Projects

Home Security & Automation System

A self-hosted, privacy-first security stack built on consumer hardware. Cloud used only for offsite backup. Covers surveillance, AI-powered person detection, redundant storage, network-wide threat blocking, secure remote access, and active threat monitoring.

Raspberry Pi NAS Pi-hole Coral TPU Frigate DDNS Nginx Linux Docker

Camera System & NAS Storage

Four Raspberry Pi Zero 2 W units, each fitted with a camera module and weatherproof enclosure, stream continuous footage to a NAS with a RAM upgrade for improved throughput. Motion events are immediately uploaded onto an offsite backup for redundancy. For offsite camera storage backup I went with Synology C2 Storage because it had plans specifically for unlimited camera motion events which were quite affordable (under $50 a year).

Pi Zero 2 W with camera module inside weatherproof enclosure Synology NAS, Raspberry Pi stack, Coral TPU, and network switch

AI Person Detection

A Google Coral USB TPU accelerates on-device inference for real-time person detection via Frigate NVR, keeping all video processing local with zero cloud dependency. Events are relayed to the Surveillance and home automation software to mark person detections on the timeline, trigger a local network chime, and send mobile notifcations.

Google Coral USB TPU accelerator Frigate NVR dashboard showing live camera feeds

Network-wide Ad & Threat Blocking

Pi-hole runs as the local DNS server for the entire network, blocking ads, trackers, and known malicious domains at the DNS layer before any device makes a connection. Paired with curated blocklists and a custom allowlist, it covers every device on the LAN without per-device configuration.

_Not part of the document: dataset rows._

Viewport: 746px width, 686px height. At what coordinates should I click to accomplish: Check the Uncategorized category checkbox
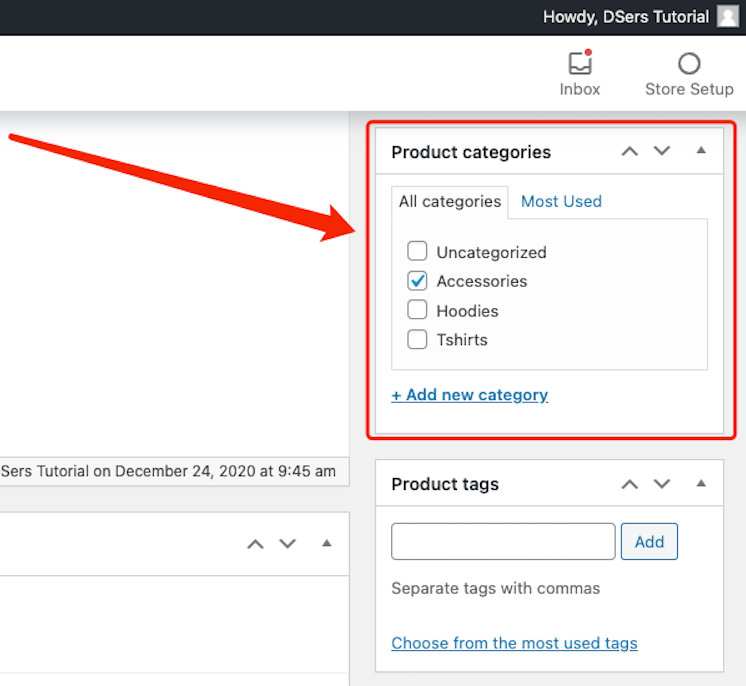click(x=417, y=251)
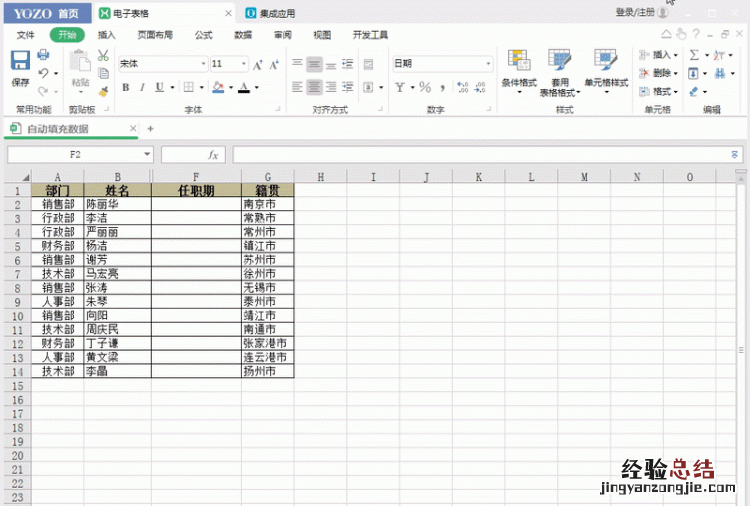Image resolution: width=750 pixels, height=506 pixels.
Task: Click the Print icon in ribbon
Action: pyautogui.click(x=43, y=55)
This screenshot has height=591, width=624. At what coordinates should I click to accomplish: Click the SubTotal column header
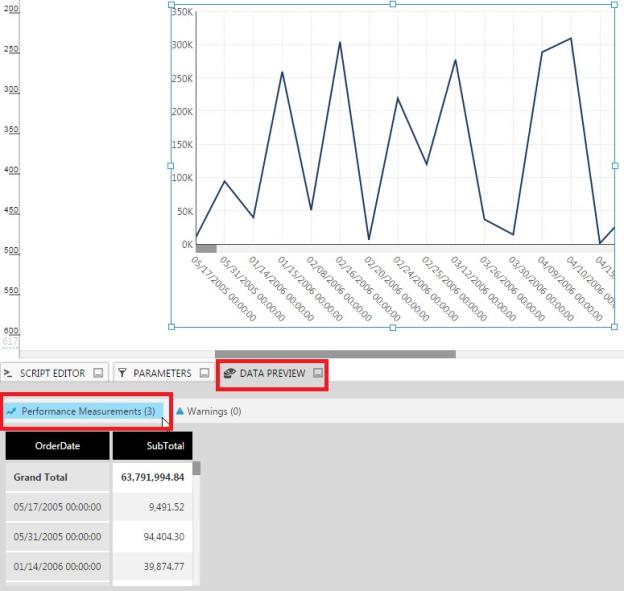[x=152, y=446]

Hosted on a rasperry pi zero 2 W with a Ethernet HAT for minimal DNS delay.

Pi-hole dashboard showing 167,843 total queries with 5% blocked

Remote Access via DDNS & Reverse Proxy

Using a DDNS server, reverse proxy https, and authenticated logins; the NAS exposes the camera dashboard and home automation interface publicly, securely exposing them over the internet without opening raw ports to internal services.

Honeypot & Passive Packet Monitoring

A dedicated Raspberry Pi 4 runs both a honeypot server to detect and log unauthorized access attempts and a passive packet monitoring daemon that taps all wired network equipment through port mirroring, surfacing anomalous traffic patterns and lateral movement attempts before they reach production devices. Pairs with Pi-hole DNS logs for a unified threat picture. Alerts are sent via a local MQTT server and logged in Home Assistant where an automation sends it as a mobile notifications to my phone.

Daily Backups

Home Assistant is configured to use a MariaDB SQL database to allow easy backups. This database along with all NAS and docker container configurations (and some selected logs) are backed up daily onto a local external SSD and offsite S3 object storage. For offsite backups, since my backup size was small, I was able to go with the free tier of BackBlaze B2 Storage.